Australia’s climate change policy, and in fact much of the worlds policy and ‘appetite’ for action in promotion of solar power, wind power and renewable energy in general is determined by U.S. action/s. While states like South Australia have been successful in pushing for 20 percent renewable energy targets, global action is key.

A set of factors may tip opinion towards strong support for climate action in the United States in the next two years but the shift is still far from inevitable.

The first includes the unprecedented intensity and social, economic and physical impacts of extreme weather in the ‘lower 48 States’. The best recent summary of this is in a report by Congressmen Waxman and Markey (attached), previously the authors of a series of bills to try and get the US to take climate and energy security seriously. It s this immediate experience of wild weather – and the climate-related narrative that is building around it, which has the greatest persuasive power, in particular in the otherwise conservative states of the Mid-West.
The second is the recent experience of a shift to gas in US energy production and use. While gas cannot be a long or even medium term transitional fuel, the fact of the rapid shift is itself an indication that such mobility is possible..
The third is the Arctic. Mann underestimates how powerful the narrative of the Arctic tipping point is, including the combination of the unpredicted speed of its arrival and the iconic losses associated with it. Next will be Greenland – where the changes are both as dramatic and the consequences far more distressing (in terms of the rate of sea rise), which Mann misunderstands and associates with the Arctic melt.
Fourth, in my view, is the impact of the US fiscal crisis. There is no $$ left – in fact the economy is running on less than empty – for any more oil-related military adventures. So American energy policy (for reasons of security) needs to move to shore up domestic capacity… which brings us back to gas but also to alternatives (renewables).
Fifth is the greater likelihood that Obama, reelected, will use his second and last term to cut loose on climate.
And last, the IPCC 5 report – due the year after next – is likely to be even more trenchant about our global trajectory towards climate crisis. US media amplification of this science during times of extreme weather has already been seen to have jolted public opinion in previous times (1988-1990).
So why is the shift far from inevitable? Some points – in no order of preference.
First, the Presidential elections are teetering… Obama, Romney, Obama, then again? Romney and Obama have both been exceptionally weak on climate. Obama may continue to be a conciliator and middle-roader. And Romney is deeply beholden to those sectors and interests with the most to lose in a national policy shift away from fossil fuels.
Second, Congress remains a political swamp, with no end to this in sight. Admittedly progressive climate policy, albeit slow and meek, has continued in parts of the US in certain States – but an effective mobilisation requires national resources, nationally coordinated. The chances of getting strong climate legislation through Congress – even if Romney had a fit of the vapours, is slight.
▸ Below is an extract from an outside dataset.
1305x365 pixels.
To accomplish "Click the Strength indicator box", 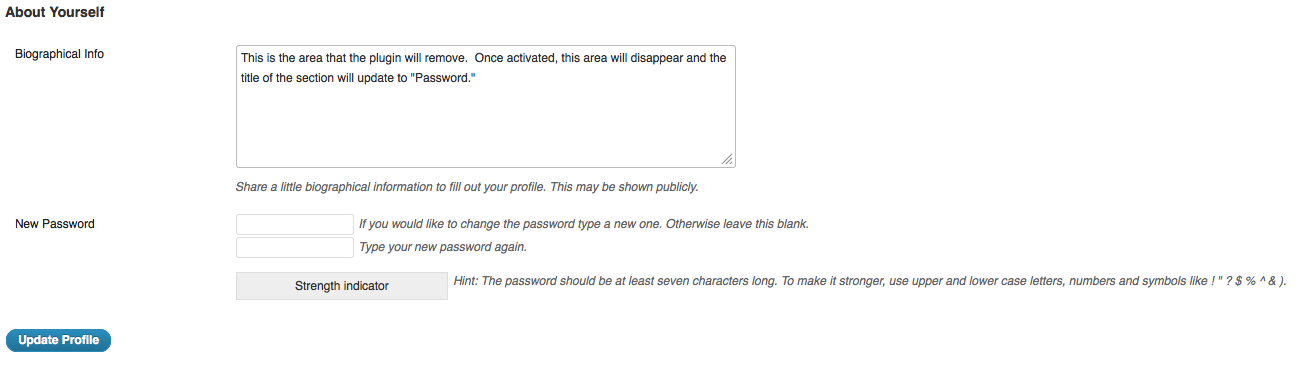I will [x=342, y=286].
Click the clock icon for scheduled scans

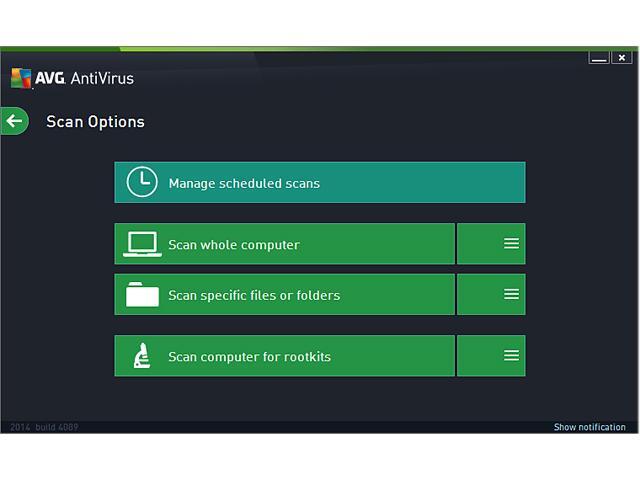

Third, The US’s fiscal and economic crisis also makes finding the necessary resources for a powerful shift both materially and politically difficult… and we are yet to see what happens when Congress revisits the fiscal abyss later this year. (Economic chaos is never good for long term policy development and implementation…)
Fourth, we have seen several waves of explosive scientific news about climate change simply wash through the US, without effect…. including during the period 2007-2009. Moreover, if the pattern of extremes declines (as seems to have occurred in Australia) then
Last, various volatile features in the international realm may completely divert attention from climate change. Iran is an explosive nightmare… including for US foreign policy. Relations with China continue to be very complicated – they may become synergistic and produce a race to the top in terms of energy efficiency, renewables, etc. Or not.